> Instructions to follow
Begin with the first line of the entries below and reproduce each line exactly, ending with the line that holds "Given: Tap 全选 at the bottom".

> Data to use

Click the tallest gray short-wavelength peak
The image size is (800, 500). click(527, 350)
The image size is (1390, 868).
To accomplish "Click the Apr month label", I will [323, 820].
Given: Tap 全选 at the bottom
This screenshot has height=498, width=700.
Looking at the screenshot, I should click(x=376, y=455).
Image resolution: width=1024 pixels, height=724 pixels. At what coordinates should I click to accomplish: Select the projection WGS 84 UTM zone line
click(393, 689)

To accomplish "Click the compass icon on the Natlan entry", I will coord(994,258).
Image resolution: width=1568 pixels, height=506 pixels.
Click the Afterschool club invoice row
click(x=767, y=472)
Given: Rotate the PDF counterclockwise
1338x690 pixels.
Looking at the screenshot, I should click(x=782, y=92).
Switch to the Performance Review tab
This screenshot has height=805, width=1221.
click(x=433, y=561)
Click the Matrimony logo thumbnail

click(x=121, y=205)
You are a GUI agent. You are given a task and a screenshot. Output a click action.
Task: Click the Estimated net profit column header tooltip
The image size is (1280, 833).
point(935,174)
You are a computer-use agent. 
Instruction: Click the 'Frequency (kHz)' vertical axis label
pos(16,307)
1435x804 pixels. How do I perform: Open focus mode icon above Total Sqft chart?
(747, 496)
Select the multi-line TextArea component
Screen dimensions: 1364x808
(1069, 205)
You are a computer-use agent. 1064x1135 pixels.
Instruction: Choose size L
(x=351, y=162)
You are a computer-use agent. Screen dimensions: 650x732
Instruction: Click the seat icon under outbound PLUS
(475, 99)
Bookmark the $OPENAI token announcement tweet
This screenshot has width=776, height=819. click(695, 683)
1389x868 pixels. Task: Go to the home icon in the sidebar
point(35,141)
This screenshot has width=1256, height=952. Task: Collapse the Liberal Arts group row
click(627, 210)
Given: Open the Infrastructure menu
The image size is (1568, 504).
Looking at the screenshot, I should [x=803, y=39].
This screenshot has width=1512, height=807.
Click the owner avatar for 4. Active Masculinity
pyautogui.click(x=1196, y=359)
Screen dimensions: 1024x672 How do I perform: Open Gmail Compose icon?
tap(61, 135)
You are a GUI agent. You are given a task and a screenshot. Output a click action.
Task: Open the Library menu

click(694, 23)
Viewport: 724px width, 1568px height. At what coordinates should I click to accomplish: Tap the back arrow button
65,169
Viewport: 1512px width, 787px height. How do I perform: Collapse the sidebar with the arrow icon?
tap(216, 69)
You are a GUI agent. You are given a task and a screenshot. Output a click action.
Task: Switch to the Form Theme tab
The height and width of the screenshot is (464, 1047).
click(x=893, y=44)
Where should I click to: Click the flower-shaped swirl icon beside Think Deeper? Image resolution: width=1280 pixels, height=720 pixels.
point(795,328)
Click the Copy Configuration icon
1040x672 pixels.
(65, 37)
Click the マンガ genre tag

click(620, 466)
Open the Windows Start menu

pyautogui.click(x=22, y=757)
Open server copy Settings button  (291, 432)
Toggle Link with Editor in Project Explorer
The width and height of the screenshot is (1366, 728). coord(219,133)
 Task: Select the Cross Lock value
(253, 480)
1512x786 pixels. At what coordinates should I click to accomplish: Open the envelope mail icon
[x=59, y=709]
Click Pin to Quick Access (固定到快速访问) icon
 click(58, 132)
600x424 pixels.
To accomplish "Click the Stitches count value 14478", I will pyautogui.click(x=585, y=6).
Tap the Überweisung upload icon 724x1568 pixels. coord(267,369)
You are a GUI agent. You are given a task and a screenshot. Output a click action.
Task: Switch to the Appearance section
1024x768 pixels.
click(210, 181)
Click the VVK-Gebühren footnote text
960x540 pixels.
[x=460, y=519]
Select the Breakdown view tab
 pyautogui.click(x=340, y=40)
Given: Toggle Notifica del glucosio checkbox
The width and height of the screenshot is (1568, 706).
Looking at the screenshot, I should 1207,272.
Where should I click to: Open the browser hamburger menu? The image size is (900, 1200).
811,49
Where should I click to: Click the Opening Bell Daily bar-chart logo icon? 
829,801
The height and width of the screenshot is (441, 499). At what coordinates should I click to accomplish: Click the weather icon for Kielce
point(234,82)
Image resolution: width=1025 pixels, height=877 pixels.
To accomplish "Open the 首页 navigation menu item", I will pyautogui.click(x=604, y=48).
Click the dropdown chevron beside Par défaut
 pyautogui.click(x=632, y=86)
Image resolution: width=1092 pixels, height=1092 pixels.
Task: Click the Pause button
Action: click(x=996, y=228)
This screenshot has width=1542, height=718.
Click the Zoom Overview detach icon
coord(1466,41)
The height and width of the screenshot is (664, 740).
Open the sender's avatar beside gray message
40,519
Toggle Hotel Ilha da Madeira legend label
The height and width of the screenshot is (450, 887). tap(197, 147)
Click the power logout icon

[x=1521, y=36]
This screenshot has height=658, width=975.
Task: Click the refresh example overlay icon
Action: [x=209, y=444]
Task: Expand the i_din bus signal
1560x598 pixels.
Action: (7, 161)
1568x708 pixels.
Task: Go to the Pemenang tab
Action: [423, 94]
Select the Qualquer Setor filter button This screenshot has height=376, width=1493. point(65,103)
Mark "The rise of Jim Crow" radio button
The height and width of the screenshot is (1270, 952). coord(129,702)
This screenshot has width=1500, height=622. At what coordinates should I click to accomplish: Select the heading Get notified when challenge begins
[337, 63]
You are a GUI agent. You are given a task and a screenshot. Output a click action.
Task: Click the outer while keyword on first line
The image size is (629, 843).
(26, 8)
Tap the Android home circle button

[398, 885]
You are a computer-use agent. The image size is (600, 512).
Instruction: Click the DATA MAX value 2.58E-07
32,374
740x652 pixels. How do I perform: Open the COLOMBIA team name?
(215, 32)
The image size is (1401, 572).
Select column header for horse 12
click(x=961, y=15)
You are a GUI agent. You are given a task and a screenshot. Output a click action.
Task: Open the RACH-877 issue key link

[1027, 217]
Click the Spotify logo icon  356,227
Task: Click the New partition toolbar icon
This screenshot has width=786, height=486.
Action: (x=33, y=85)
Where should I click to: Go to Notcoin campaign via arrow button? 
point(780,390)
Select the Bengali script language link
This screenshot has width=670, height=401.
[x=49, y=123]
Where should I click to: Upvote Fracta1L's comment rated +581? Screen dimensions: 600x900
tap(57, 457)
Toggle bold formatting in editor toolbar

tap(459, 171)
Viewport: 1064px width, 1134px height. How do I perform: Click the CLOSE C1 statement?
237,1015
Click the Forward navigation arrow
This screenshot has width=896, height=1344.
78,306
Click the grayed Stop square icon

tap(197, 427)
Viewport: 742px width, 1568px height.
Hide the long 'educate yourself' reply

> Problem solution
Click the tallest gray short-wavelength peak
The image size is (800, 500). click(527, 350)
The image size is (1390, 868).
To accomplish "Click the Apr month label", I will [323, 820].
Given: Tap 全选 at the bottom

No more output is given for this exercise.